Apparently Bird Box is not a KFC $5 fill up. I know this now…
Relationship status: the extended car warranty guy told me to stop calling him.
my friend taps me on the shoulder and whispers “you might not think your face conveys how much you hate this, but i need you to know it does”
“…any reason why these 2 should not be married, speak now or…”
They’re engagement photo only got 21 likes on Facebook!
*crowd GASPS*
A burglar checking the hollowed out space in my Bible and finding a smaller Bible
My eyesight is so bad that, after I took my contacts out last night, I chatted to my cat for 5 mins before I realised it was my handbag.
So no pizza place on Ninja Turtles ever questioned the delivery address being “The Sewer”
After just 1 hour of watching grandkids, my Fitbit called 911.

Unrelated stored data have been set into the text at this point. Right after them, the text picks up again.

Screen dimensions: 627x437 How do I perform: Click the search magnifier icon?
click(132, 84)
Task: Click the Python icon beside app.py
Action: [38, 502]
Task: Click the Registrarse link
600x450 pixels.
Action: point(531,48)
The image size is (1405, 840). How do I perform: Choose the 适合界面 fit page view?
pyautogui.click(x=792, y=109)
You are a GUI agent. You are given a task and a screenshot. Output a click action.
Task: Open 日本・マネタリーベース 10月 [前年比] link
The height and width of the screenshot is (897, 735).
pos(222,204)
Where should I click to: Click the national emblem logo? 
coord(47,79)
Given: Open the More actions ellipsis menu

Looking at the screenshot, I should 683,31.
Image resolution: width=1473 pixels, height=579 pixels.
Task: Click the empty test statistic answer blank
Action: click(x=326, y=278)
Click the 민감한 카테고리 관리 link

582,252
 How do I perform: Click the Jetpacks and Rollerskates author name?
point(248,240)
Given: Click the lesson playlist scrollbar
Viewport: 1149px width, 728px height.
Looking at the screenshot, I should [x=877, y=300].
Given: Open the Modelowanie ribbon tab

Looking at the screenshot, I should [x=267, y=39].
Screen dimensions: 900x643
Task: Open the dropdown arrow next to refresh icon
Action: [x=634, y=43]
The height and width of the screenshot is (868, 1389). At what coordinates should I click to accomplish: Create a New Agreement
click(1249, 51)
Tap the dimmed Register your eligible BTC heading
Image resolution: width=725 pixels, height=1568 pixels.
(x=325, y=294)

This milk is so far past its expiration date that I’m only going to have a small slice.
Traffic cop: Just blow into this for me sir.
Man in car: But that’s a balloon.
Traffic cop: if you just cooperate sir, it’ll soon be a dog.
I’m perfectly fine with kissing frogs to find a prince…But I draw the line at kissing snakes.
God: is it done?
Noah: yea
God: whats this
Noah, proudly: a swing set
God: you built a park. I asked for an ark
Noah: a what?
God: a boat
Noah: say boat then
mobster: *choking me with garrote*
me: ok NOW I’m wearing a wire lol
When you’re on a diet everything smells like cookies. Except the guy beside me on the city bus. He smells like sardines
Delicious sardines
Fool me once, shame on you
Fool me twice, shame on me
Fool me three times, I’m never sending you nudes again.
Wolverine: [more mad than usual] I woke up today ON THE ROOF
Prof. X: [glares at Magneto]
Magneto: OH SURE IMMEDIATELY BLAME ME
7 years ago I met my husband, the love of my life and my baby daddy…
It was awkward at first, but they all seem to be getting along now.
My car, spinning uncontrollably thru a crowd of ppl, & my Korean friend screams”HIT THE BLAKES” & I’m like”I CANT BE THAT SELECTIVE”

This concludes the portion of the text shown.